En décembre 2017, alors que la Catalogne est sous la tutelle de Madrid après avoir déclaré la sécession, Oriol Junqueras, depuis la prison, mène une campagne modérée. Avec une ligne de fond : les mesures de politiques sociales vont de pair avec l’indépendance catalane. Le résultat électoral a démontré que la moitié de l’électorat souverainiste catalan ne suivait pas la nouvelle modération d’ERC. La liste indépendantiste légèrement arrivée en tête le 21 décembre fut celle de Carles Puigdemont. Une prime donnée aux slogans les plus musclés. ERC a dû cacher sous le tapis son envie de pactiser avec les forces de gauche non indépendantistes et former une coalition gouvernementale avec le parti de Carles Puigdemont. Pour autant, la gauche républicaine a gardé son ton conciliateur, incarné par le très BCBG Pere Aragonès, vice-président du gouvernement catalan.
Un positionnement synonyme d’une envolée électorale d’ERC lors des différentes élections qui ont rythmé la vie politique des deux dernières années. ERC est arrivée en tête lors des deux dernières élections législatives en Catalogne ainsi qu’aux municipales de Barcelone. Pourquoi dès lors, est-ce si difficile pour ERC de s’allier avec les socialistes et Podemos?

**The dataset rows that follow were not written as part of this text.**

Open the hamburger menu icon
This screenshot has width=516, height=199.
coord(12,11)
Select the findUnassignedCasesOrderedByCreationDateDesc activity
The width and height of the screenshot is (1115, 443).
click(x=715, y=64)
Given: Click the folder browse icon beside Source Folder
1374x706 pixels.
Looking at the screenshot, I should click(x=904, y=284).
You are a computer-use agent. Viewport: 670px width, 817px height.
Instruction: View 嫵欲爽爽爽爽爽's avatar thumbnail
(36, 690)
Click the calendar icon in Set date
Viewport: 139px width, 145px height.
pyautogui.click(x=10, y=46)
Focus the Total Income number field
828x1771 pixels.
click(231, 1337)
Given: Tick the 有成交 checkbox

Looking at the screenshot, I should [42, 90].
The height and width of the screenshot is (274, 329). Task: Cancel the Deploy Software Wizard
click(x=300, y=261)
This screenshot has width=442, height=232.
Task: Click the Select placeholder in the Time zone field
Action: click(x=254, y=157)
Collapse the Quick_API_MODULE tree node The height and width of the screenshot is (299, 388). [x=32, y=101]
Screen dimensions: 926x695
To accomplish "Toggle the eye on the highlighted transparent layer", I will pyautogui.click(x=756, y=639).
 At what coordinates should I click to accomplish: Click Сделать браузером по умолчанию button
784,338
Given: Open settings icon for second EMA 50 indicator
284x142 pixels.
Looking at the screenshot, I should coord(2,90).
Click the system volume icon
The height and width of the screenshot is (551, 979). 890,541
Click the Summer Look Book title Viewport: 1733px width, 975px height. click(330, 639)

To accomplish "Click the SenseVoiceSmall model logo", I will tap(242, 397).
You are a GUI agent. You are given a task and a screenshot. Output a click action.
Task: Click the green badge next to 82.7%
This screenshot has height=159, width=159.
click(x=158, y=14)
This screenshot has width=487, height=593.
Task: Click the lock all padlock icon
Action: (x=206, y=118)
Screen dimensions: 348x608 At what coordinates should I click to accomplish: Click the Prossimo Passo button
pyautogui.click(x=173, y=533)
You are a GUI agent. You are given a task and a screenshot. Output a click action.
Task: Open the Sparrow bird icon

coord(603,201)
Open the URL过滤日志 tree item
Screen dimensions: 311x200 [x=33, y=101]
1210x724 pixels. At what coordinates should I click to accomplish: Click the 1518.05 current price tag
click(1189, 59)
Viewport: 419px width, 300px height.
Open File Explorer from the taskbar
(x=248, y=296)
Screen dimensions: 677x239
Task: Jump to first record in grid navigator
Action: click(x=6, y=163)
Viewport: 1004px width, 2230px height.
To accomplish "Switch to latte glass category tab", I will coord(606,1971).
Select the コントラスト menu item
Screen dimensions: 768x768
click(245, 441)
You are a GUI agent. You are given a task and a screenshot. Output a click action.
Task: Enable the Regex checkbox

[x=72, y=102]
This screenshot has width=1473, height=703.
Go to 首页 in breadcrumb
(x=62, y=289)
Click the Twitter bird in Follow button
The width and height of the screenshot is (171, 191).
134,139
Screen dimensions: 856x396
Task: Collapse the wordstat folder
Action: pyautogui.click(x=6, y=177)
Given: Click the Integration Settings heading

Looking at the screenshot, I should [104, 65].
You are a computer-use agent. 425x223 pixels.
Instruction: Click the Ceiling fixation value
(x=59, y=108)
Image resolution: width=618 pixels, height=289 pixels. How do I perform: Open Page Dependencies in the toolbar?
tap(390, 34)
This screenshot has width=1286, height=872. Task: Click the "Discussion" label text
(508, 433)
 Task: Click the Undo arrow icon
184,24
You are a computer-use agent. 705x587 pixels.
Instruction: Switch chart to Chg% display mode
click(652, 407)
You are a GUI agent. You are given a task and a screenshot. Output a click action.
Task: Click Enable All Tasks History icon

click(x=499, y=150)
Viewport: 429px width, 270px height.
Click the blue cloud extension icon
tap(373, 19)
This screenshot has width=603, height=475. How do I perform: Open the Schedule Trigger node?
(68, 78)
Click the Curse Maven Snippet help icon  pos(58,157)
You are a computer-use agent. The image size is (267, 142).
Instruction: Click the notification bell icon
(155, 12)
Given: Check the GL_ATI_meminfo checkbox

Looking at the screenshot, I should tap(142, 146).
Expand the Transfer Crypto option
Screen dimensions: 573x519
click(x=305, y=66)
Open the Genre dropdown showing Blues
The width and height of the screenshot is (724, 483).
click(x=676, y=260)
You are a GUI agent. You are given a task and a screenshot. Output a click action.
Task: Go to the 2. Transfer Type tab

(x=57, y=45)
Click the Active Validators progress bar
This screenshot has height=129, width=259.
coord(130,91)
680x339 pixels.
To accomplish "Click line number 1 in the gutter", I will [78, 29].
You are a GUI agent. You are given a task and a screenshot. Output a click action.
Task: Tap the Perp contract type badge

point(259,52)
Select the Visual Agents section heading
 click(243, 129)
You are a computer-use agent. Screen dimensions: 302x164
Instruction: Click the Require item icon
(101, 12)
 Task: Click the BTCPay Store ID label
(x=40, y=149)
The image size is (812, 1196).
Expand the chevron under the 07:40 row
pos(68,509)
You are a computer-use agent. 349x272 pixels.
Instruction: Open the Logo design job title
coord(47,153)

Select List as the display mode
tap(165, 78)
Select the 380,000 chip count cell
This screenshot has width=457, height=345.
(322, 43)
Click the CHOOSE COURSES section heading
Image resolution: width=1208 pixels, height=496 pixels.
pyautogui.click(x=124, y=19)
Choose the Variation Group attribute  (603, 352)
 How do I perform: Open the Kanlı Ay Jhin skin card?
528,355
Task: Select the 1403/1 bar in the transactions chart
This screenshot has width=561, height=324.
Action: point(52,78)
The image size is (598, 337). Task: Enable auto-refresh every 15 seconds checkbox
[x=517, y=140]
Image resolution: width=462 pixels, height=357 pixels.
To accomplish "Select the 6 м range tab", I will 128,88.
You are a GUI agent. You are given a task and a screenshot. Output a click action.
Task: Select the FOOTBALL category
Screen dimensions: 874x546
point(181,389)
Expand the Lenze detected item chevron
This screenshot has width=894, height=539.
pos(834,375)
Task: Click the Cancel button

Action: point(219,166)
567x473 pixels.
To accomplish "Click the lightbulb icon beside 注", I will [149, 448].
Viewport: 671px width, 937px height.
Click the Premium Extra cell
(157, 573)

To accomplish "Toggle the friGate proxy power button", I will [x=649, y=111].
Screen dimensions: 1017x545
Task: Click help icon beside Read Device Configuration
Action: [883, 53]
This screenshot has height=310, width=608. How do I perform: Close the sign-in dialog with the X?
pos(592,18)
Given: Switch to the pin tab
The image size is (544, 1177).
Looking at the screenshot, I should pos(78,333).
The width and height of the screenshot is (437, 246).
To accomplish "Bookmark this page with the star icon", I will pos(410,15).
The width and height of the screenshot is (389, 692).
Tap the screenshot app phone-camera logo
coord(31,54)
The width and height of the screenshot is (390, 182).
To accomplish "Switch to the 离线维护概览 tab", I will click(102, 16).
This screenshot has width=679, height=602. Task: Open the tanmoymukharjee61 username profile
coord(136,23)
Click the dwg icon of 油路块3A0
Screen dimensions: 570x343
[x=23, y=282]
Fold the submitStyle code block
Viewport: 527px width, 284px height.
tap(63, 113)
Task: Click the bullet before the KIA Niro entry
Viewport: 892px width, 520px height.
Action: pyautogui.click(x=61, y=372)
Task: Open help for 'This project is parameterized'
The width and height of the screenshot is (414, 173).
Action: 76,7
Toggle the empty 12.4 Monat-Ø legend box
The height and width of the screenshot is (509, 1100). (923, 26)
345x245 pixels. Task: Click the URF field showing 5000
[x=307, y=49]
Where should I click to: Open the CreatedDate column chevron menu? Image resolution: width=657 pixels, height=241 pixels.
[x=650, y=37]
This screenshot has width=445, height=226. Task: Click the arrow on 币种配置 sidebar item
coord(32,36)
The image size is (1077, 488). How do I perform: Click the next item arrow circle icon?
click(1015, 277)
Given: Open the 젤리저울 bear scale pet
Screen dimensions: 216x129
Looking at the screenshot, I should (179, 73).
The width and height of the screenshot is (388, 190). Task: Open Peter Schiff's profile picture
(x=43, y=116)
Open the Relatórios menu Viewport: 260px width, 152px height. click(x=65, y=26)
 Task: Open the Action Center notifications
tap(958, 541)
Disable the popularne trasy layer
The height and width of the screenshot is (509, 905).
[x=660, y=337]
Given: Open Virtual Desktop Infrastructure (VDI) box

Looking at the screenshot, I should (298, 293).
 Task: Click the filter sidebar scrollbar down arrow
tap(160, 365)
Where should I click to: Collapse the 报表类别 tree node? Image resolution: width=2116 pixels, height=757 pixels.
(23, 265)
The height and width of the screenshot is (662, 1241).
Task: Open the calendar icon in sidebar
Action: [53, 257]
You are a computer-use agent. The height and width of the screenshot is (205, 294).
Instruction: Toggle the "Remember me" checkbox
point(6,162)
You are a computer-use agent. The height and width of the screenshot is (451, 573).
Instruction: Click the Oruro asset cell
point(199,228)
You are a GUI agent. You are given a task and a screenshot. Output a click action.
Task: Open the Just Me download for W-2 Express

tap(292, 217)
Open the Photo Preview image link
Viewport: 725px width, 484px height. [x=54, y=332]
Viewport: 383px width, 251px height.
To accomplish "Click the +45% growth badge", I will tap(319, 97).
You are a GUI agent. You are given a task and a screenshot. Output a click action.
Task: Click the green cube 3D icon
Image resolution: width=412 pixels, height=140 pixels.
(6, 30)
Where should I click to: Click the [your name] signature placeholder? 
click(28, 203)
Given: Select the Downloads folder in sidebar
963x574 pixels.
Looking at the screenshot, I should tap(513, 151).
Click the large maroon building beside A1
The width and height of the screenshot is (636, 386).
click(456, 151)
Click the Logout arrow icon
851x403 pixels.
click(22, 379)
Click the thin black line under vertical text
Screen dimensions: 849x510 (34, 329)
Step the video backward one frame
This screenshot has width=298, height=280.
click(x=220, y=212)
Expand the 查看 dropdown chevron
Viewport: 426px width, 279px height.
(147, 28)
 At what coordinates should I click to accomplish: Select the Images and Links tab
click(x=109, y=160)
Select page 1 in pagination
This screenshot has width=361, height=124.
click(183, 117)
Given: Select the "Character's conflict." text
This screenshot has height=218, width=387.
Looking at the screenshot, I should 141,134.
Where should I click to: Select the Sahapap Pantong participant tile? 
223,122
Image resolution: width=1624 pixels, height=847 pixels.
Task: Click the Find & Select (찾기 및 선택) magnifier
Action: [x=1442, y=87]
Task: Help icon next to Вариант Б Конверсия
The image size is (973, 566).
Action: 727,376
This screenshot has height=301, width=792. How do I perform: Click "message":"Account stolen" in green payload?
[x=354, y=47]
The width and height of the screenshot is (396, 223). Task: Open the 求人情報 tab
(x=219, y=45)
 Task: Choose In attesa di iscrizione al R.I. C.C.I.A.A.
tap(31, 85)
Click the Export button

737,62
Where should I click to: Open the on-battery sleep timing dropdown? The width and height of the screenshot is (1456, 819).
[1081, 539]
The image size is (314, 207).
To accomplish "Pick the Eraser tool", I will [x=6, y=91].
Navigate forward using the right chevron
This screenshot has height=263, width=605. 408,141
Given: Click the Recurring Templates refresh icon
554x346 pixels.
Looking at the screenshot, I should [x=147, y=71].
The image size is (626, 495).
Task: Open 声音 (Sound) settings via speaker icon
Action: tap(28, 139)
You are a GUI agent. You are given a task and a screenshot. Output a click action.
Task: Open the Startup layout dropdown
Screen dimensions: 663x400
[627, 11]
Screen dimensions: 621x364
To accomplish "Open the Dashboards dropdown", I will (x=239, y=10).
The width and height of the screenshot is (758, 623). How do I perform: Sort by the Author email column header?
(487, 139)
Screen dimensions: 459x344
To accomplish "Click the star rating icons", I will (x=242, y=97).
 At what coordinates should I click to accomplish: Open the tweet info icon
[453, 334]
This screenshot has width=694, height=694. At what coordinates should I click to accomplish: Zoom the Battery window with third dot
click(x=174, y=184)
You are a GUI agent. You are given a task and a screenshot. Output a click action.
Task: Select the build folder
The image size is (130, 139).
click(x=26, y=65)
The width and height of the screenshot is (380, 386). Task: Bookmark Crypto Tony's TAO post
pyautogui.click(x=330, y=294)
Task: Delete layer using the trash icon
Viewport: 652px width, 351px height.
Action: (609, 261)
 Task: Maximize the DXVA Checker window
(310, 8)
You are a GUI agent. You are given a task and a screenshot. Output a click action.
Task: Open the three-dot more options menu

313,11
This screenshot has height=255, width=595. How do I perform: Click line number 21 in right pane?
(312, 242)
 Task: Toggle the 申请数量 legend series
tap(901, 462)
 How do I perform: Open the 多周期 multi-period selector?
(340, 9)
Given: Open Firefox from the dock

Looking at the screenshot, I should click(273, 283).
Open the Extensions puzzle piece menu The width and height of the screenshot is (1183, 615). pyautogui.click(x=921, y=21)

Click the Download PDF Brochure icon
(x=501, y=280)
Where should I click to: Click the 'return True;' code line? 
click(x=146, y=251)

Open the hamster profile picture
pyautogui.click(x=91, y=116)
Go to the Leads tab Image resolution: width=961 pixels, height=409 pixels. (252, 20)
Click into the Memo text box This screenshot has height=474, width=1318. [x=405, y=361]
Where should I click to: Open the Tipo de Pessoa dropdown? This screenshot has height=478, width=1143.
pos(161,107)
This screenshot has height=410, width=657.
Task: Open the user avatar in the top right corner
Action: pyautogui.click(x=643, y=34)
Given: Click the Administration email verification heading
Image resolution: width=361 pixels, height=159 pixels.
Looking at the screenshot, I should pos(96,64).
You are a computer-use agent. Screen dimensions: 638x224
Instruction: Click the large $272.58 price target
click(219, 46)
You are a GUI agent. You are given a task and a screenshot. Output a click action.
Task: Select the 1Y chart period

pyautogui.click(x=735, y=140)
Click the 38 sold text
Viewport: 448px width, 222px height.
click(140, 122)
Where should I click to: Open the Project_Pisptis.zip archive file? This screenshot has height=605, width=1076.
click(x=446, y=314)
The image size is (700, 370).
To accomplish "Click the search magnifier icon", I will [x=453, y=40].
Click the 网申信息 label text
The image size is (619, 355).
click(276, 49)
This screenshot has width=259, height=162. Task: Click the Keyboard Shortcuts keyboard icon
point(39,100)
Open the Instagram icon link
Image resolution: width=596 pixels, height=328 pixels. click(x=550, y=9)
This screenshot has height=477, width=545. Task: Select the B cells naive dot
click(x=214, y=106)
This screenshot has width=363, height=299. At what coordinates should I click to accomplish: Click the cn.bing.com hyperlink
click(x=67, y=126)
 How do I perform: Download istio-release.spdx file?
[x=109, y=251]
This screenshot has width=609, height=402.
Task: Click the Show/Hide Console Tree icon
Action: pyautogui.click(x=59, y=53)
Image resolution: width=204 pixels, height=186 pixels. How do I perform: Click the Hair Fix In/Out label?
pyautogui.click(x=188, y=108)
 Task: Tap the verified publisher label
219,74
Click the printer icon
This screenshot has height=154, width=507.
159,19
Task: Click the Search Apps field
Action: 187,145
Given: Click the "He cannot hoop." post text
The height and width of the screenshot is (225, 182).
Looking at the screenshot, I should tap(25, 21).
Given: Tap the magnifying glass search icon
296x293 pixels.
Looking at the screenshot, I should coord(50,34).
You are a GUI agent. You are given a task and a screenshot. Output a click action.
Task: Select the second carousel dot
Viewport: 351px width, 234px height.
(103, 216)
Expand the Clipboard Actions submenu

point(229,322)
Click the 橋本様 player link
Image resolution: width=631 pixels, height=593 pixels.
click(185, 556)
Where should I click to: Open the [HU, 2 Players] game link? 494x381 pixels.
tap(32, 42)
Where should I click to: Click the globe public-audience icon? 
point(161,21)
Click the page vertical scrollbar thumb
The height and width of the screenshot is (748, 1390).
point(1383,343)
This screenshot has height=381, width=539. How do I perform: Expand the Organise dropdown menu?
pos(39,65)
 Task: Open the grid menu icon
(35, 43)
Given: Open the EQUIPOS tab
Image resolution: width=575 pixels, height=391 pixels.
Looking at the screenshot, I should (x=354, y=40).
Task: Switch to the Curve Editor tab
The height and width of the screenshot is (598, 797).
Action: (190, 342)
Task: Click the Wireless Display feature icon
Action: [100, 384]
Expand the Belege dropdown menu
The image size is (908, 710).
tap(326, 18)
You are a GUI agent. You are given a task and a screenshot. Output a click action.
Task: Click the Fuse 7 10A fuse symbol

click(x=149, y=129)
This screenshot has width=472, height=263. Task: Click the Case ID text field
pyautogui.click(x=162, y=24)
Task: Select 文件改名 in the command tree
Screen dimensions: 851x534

Premièrement, parce que même si le parti de Carles Puigdemont a été devancé par ERC lors des scrutins récents, la figure de l’ancien président reste très importante au sein du monde indépendantiste. Puigdemont est totalement opposé à toute entente avec Madrid et penche pour la confrontation permanente. Un positionnement du « président légitime » qui donne des complexes politiques à la gauche d’Oriol Junqueras. Pour accentuer la dynamique, une pléiade d’entités et de personnalités indépendantistes intiment l’ordre à ERC de ne pas se compromettre dans une alliance avec le leader socialiste espagnol. La présidente de l’association séparatiste ANC Elisenda Paluzie, l’ancien candidat à la mairie de Barcelone Jordi Graupera, l’éditorialiste Vicent Partal, les radicaux de la Cup mettent depuis une dizaine de jours la pression maximale sur le parti d’Oriol Junqueras pour éviter à tout prix un accord avec Madrid. Si le poids dans les urnes de cette sphère indépendantiste est extrêmement léger, son influence sur les réseaux sociaux et dans les dîners en ville est surdimensionnée. Et l’on sait que depuis octobre 2017, les humeurs du « marais indépendantiste » conditionnent outre mesure les décisions prises par les responsables politiques.
Perdre la Generalitat
Une alliance avec Madrid pourrait se convertir pour ERC par une campagne de bashing se concluant au final par un recul électoral lors des prochaines élections catalanes de 2020 où la présidence de la Generalitat sera en jeu. L’aspirant Pere Aragonès, symbole du renoncement face à Madrid, pourrait se voir doubler par une éventuelle nouvelle candidature de Carles Puigdemont. Un récit onirique de l’indépendantisme porté par l’ancien président face à un pragmatisme moins chevaleresque d’ERC, peut donner un résultat surprenant dans les urnes. Un sacrifice électoral qui est demandé par certains secteurs qui souhaitent depuis longtemps l’arrivée de Podemos au pouvoir. Samedi dans une tribune pour le journal La Vanguardia, Jordi Evolé, présentateur et producteur télévisé très influent dans l’univers de la gauche radicale, demandait à ERC de permettre la formation d’un gouvernement progressiste en Espagne « au nom du courage politique même face au risque de perdre les prochaines élections ».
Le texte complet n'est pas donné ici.